Source : Alain Tridant. Château Dillon, Publication du GA.H.BLE 1998, page 40.

1940 : comme beaucoup de châtelains, Mme Veuve Poissant, propriétaire de Cholet et des terrains de Cimbats, habitait Bordeaux, rue Fondaudège. Elle va subir l’occupation de son domaine par les Allemands. Du 1er mai 1940 au 24 août 1940, le grand cuvier de 500 m2 est réquisitionné pour entreposer les meubles destinés aux réfugiés ; ensuite les troupes d’occupation prendront possession de tout le domaine. Durant l’été 1940, la mairie de Blanquefort doit prévoir l’installation de 72 couchettes. L’état des lieux dressé à la prise de possession de la formation allemande indique que des bâtiments annexes manquent d’entretien : couverture en très mauvais état, charpente effondrée en plusieurs endroits…

Les archives municipales de Blanquefort conservent un plan réalisé qui indique les différentes affectations données par les allemands aux bâtiments réquisitionnés.

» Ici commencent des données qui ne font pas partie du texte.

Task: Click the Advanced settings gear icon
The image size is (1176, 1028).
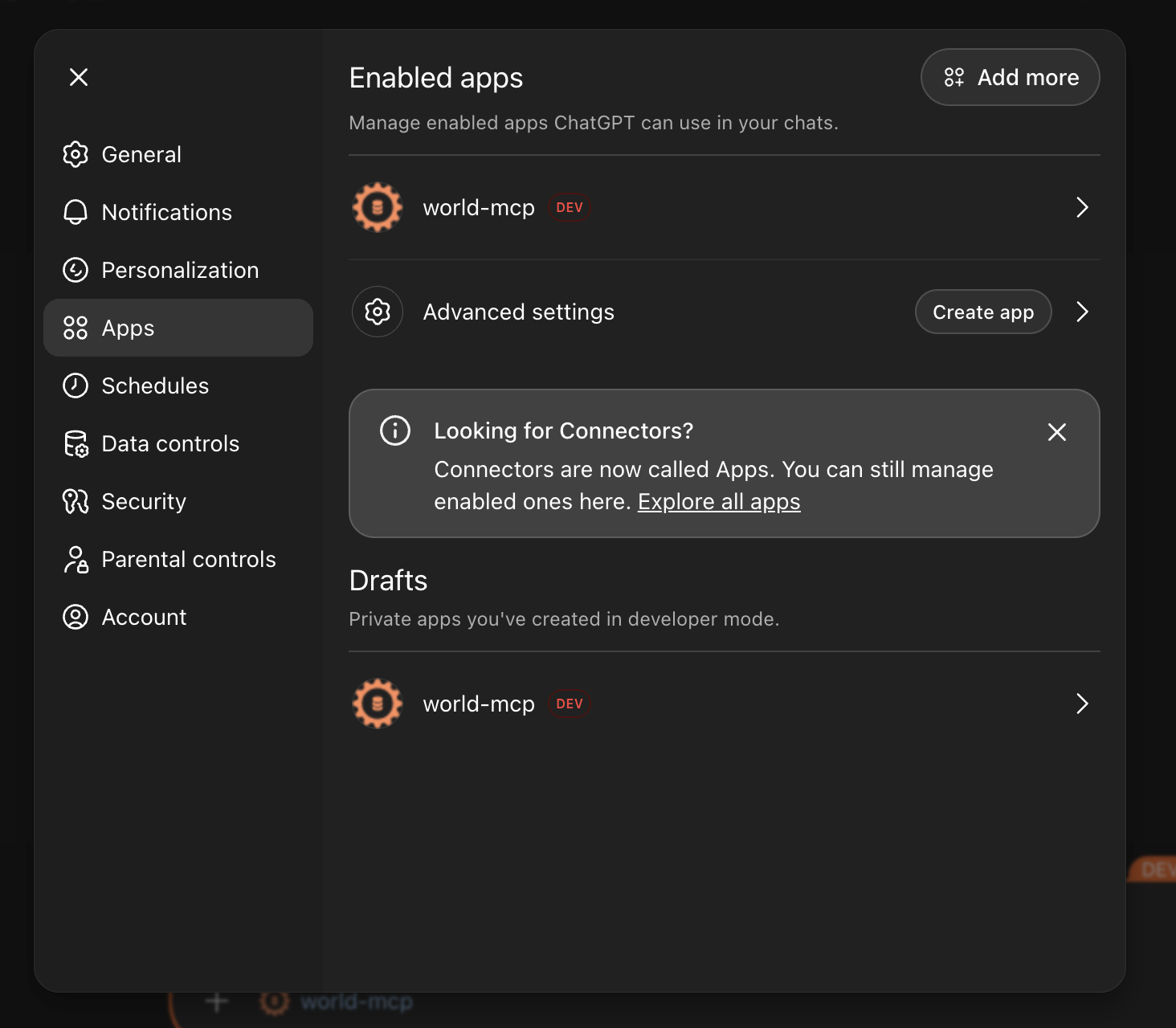Action: pos(378,312)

Des travaux d’urgence vont être programmés pour une remise en l’état en particulier du local appelé « magasin ». Puis des aménagements spécifiques seront réalisés à la demande des troupes occupantes. Dans le château, les allemands demandent l’installation de lumières supplémentaires, l’aménagement de deux chambres d’officiers et de soixante quatre couchages pour la troupe.

Dans les dépendances, il faut transformer le cuvier en atelier de réparation ; ailleurs, creuser une fosse pour la réparation des voitures, installer de l’éclairage dans le chai, construire un baraque sanitaire pour quarante hommes, installer des lavabos en nombre, des cuvettes de toilette…, sécuriser et poser une grande porte dans le chemin pour permettre aux camions de passer. Le montant de ces travaux se montera à 792 999 frs.

Source : Catherine Bret-Lépine et Henri Bret, Années sombres à Blanquefort et dans ses environs 1939-1945, Publications du G.A.H.BLE, 2009, p.216.

1979 : Mademoiselle Anne Alexandrine Poissant, fille de Didier, se marie et la réception à lieu au château.

1990 : « Le fils de la famille POISSANT, Didier avait des garages PEUGEOT sur Bordeaux. Il a vendu l’un d’eux, celui du Bouscat, à la S.I.A.S.O, puis celui des Chartrons, et a installé un grand garage à l’intérieur du domaine. Suite à de mauvaises affaires financières, ce sont « les Banques » desquelles il était débiteur qui ont fini par acheter cette propriété dans les années 1990-1992».

Depuis une résidence a vu le jour, la chartreuse est actuellement restaurée et intégrée dans cet ensemble de constructions.